TASK DESCRIPTION:
Extend the news report below on the half-ton marlin caught during a Hawaii fishing tournament, picking up after its final sentence.

SUPPLIED PASSAGE:
LAST UPDATED: 07:59 a.m. HST, Aug 23, 2012

A 5-foot-9-inch woman tournament fishing in Hawaii waters fought a 12-foot marlin more than four hours before getting it on her team's boat and weighing it at more than a half-ton — a would-be world record.

But 28-year-old Molly Palmer is missing out on the glory and thousands in tournament prize money for one pesky reason: Her team's honor code.

Cheating would have been easy and tempting. The Big Island Invitational Marlin Tournament runs in part on an honor system and Palmer, her captain and crewmates put up roughly $9,000 to enter last week.

But the Kailua-Kona angler said it wasn't a question of whether or not to cheat — her team just wanted to reel in the big catch. So they disqualified themselves and Palmer's crewmates helped pull the monstrous fish aboard.

"The question was only can I land the fish or not," Palmer told The Associated Press. "I didn't come here to set world records. I didn't even really come here to win money. I came here to catch fish and that's just what we were there to do."

Palmer needed to reel in the fish by herself in order for it to qualify as a valid catch for the tournament, according to rules set by the International Game Fishing Association.

Palmer's fish weighed in at 1,022.5 pounds, well over the record of 950 pounds for a woman using a 130-pound line, tournament organizer Jody Bright said.

Officials at the International Game Fishing Association were not immediately available late Wednesday.

Screen-element location records:
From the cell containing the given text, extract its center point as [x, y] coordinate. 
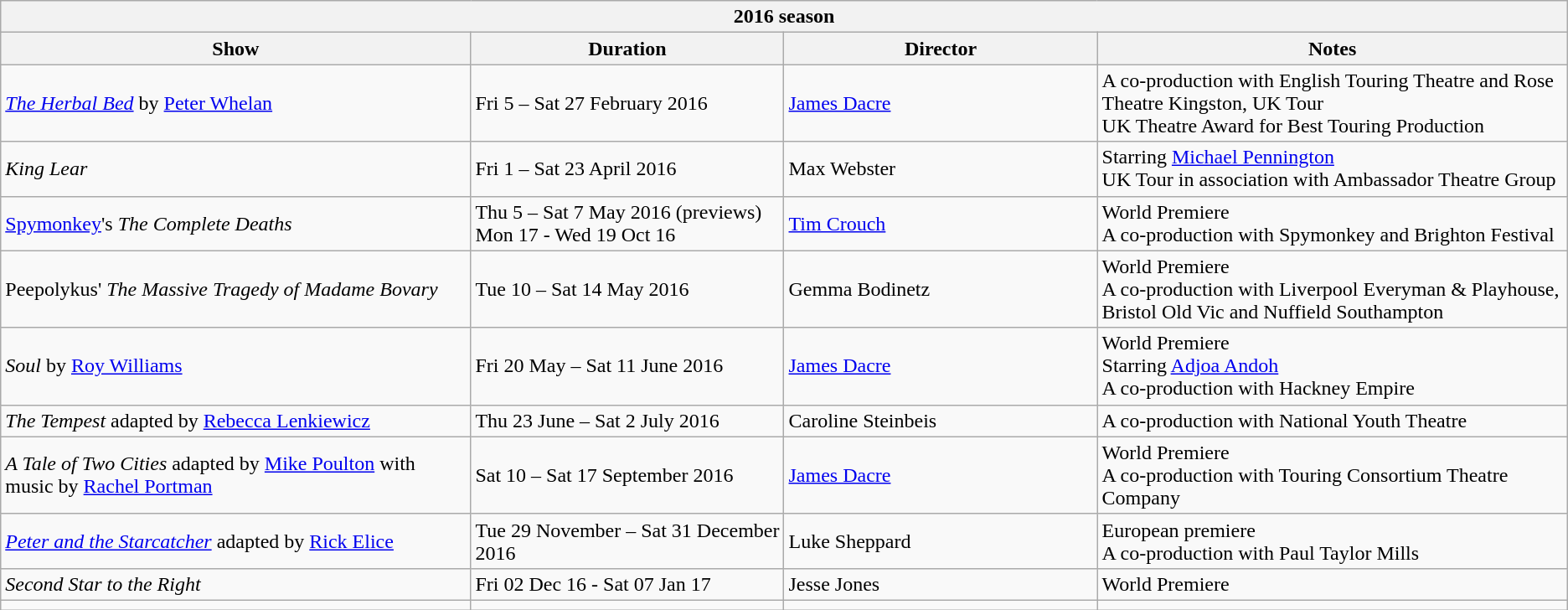
Sat 10 – Sat 17 September 2016 [627, 475]
A Tale of Two Cities adapted by Mike Poulton with music by Rachel Portman [236, 475]
Gemma Bodinetz [941, 289]
Thu 5 – Sat 7 May 2016 (previews)Mon 17 - Wed 19 Oct 16 [627, 223]
European premiereA co-production with Paul Taylor Mills [1332, 541]
Jesse Jones [941, 584]
The Herbal Bed by Peter Whelan [236, 103]
Luke Sheppard [941, 541]
Peepolykus' The Massive Tragedy of Madame Bovary [236, 289]
Second Star to the Right [236, 584]
Duration [627, 49]
World PremiereA co-production with Liverpool Everyman & Playhouse, Bristol Old Vic and Nuffield Southampton [1332, 289]
Tue 29 November – Sat 31 December 2016 [627, 541]
Caroline Steinbeis [941, 420]
Show [236, 49]
Notes [1332, 49]
2016 season [784, 17]
Max Webster [941, 169]
Fri 02 Dec 16 - Sat 07 Jan 17 [627, 584]
A co-production with National Youth Theatre [1332, 420]
A co-production with English Touring Theatre and Rose Theatre Kingston, UK TourUK Theatre Award for Best Touring Production [1332, 103]
Tue 10 – Sat 14 May 2016 [627, 289]
Fri 20 May – Sat 11 June 2016 [627, 366]
Peter and the Starcatcher adapted by Rick Elice [236, 541]
King Lear [236, 169]
Fri 1 – Sat 23 April 2016 [627, 169]
Tim Crouch [941, 223]
Fri 5 – Sat 27 February 2016 [627, 103]
Soul by Roy Williams [236, 366]
World PremiereA co-production with Spymonkey and Brighton Festival [1332, 223]
World PremiereA co-production with Touring Consortium Theatre Company [1332, 475]
Spymonkey's The Complete Deaths [236, 223]
Director [941, 49]
The Tempest adapted by Rebecca Lenkiewicz [236, 420]
World PremiereStarring Adjoa AndohA co-production with Hackney Empire [1332, 366]
Thu 23 June – Sat 2 July 2016 [627, 420]
Starring Michael PenningtonUK Tour in association with Ambassador Theatre Group [1332, 169]
World Premiere [1332, 584]
Identify which cell holds the provided text, then report its (x, y) central coordinate. 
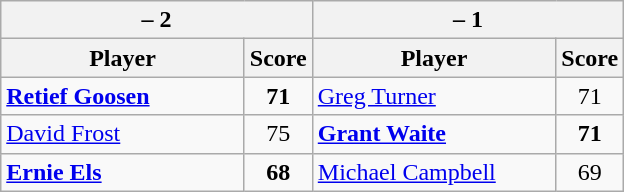
Retief Goosen (123, 96)
75 (278, 134)
Michael Campbell (434, 172)
Greg Turner (434, 96)
Grant Waite (434, 134)
David Frost (123, 134)
68 (278, 172)
Ernie Els (123, 172)
– 1 (468, 20)
– 2 (157, 20)
69 (590, 172)
Identify which cell holds the provided text, then report its (x, y) central coordinate. 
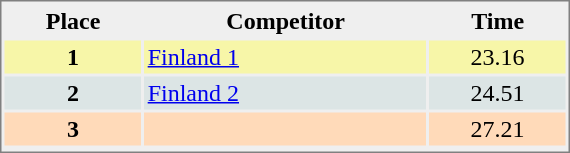
Competitor (286, 20)
27.21 (498, 128)
Finland 1 (286, 56)
Finland 2 (286, 92)
3 (72, 128)
1 (72, 56)
23.16 (498, 56)
24.51 (498, 92)
2 (72, 92)
Time (498, 20)
Place (72, 20)
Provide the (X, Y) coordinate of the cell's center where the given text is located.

WRITTEN RESPONSE:
"I've had people try to slide things past me for a whole lot less money, for a less important thing than a world record," Bright said.

"We don't have officials on the field like you do in baseball or football or anything like that," he said. "Everybody's playing on the open ocean playing field and since there's nobody there checking to see if you stepped out of bounds or any of that sort of stuff there's a whole lot of opportunity to do things nobody would know of."

Bright said most of the fish caught during the three-day tournament were released, while those that died would be sold at market for seafood and marlin jerky.

Neal Isaacs, the boat's captain, said the team knew the fish was big — but not necessarily a world record — when they saw it start jumping to free itself from the line nearly 40 minutes after it was hooked. The battle then became about whether the boat could position itself to give Palmer enough leverage to reel it in, he said.

She didn't want to give up, but the fish stayed in deep waters and eventually died on the line, drifting directly below the ship, Isaacs said.

"We pushed it, but her husband suggested we get out of the chair before she passed out," Isaacs said.

Angling is as much about math and physics as the open-water adventure. Palmer, at 160 pounds, needed to get the marlin more than six times her weight positioned higher in the water to make it easier for her to reel in her line without attracting sharks or breaking the line or any of the boat's equipment.

"It was a bad decision that stopped me more than my physical limits," she said.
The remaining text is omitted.